I was expecting this to become an issue in discussions of animals killing people, and how those animals are condemned, whether domestic animals are more harshly punished than wild ones when they "sin" by eating humans (if a wolf eats a man, it will still go off into the forest to mingle with other wolves, become indistinguishable from them; if your pig eats someone, you'll still have to deal with the pig excreting that someone). Particularly in the last story of St. Francis and the wolf, in which he rebukes the animal specifically for eating that which is made in God’s image—you’d think the animal’s specific destruction of that image would logically follow. (Eating as transgressive appears differently in Reynard; everyone's doing it, but "no one's doing it," and it becomes hard to talk about without it sounding like a complex metaphor for masturbation--when does animal eating begin to appear excessive? Are there gluttonous animals in the middle ages? We've seen lustful animals, but they only seem to be a problem when people imitate them, and I don't anticipate running across any self-loving animals in the bestiary—if a person is gluttonous, is he being beastly, or excessive in a particularly human way?).
However, in reading Caroline Walker Bynum's "Metamorphosis and Identity" for work on my paper, I came across her discussion of 12th century anxieties over the subject of food and transformation by digestion. I was surprised to find that the dominant anxiety expressed with regard to digestion was not the change in that which was eaten, but in the person eating, anxiety over the idea that food becomes self. “Operating with a model in which the replacement of one thing by another was the death of an entity,” she writes, “theologians thus used Matthew 15.17 (“Whatsoever entereth into the mouth, goeth into the belly and is cast out into the privy”) to posit the continuation of a core of human nature through the process of eating, digesting, and eliminating. As Peter Lombard remarked, our bodies grow ‘with help from foods but foods are not converted into human substance’” (145). While this doesn’t dismiss the possibility of anxiety at becoming-food, it might explain why this aspect of formal change doesn’t show up in the preceding discussions of animals that eat humans. To tie the example of Timothy Treadwell back into my look at the hawk, what is at stake in these different instances of animals altering the human, either by failing to adequately supplement/reflect that human (hawk) or by potentially incorporating its human victim?
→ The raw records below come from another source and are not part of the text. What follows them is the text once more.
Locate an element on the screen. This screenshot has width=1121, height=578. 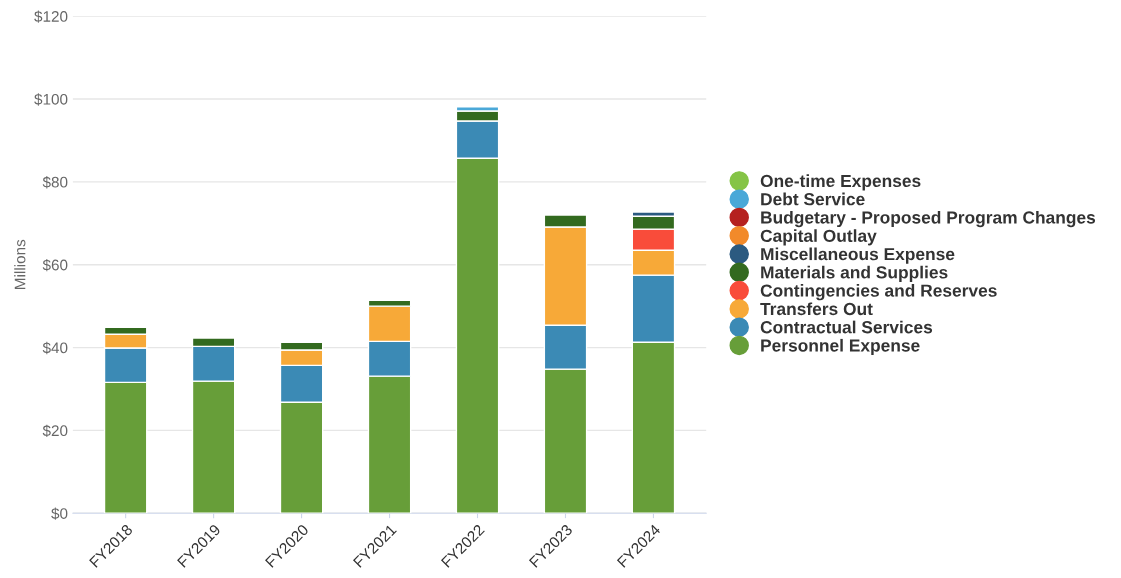
legend-label: Transfers Out is located at coordinates (816, 309).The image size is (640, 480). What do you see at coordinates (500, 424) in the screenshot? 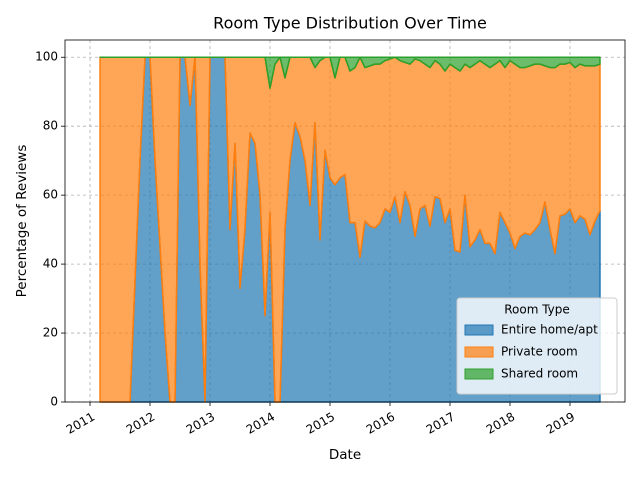
I see `x-tick-label: 2018` at bounding box center [500, 424].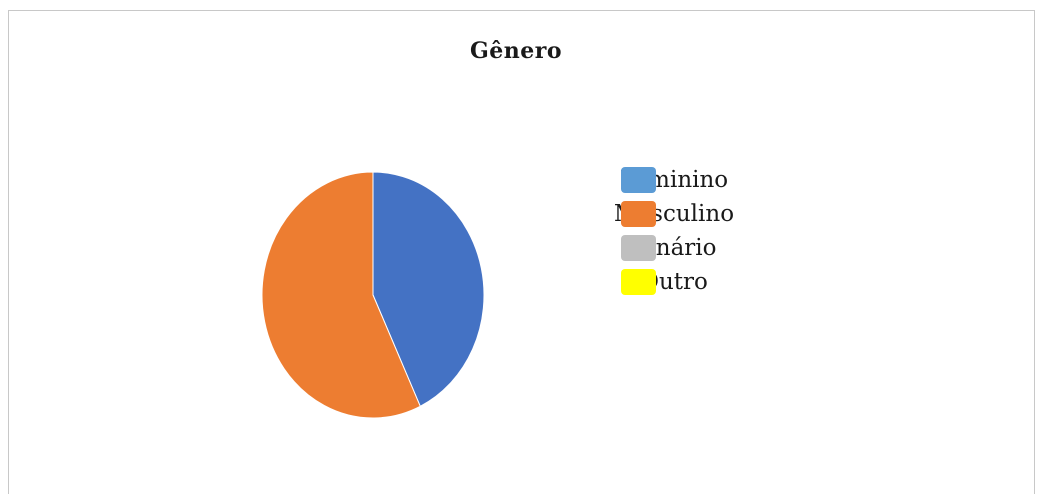 This screenshot has width=1041, height=494. What do you see at coordinates (428, 289) in the screenshot?
I see `pie-slice-feminino` at bounding box center [428, 289].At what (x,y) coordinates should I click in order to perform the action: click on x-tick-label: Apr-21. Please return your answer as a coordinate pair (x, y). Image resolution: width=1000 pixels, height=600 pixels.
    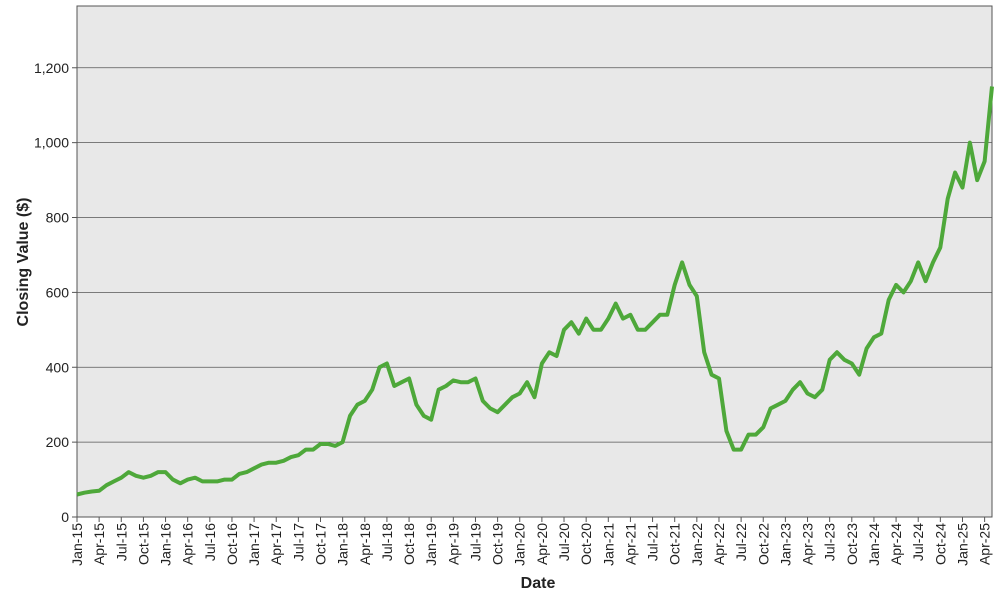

Bynum, Caroline Walker. Metamorphosis and Identity. New York: Zone Books, 2005.
What wonderfully disturbing slippages! What happens when animals behave like animals and refuse our training (the hawks) or treat us like food (the bears)? My first thought is that the poor hawk man deserved the scorn of Hawk #1: no self-respecting medieval falconer would dress up like a hawk! That would defeat the whole purpose of the training: to tame the hawk to its handler's human will. The hawk man failed to command the hawk because he assumed "hawkness" himself, rather than maintaining his humanity. I wonder if a similar criticism could be brought against Treadwell and his girlfriend: they were trying to live like animals and so were treated like animals by the animals. In a sense, they wanted to become bears--and so, gruesomely from our perspective, they did.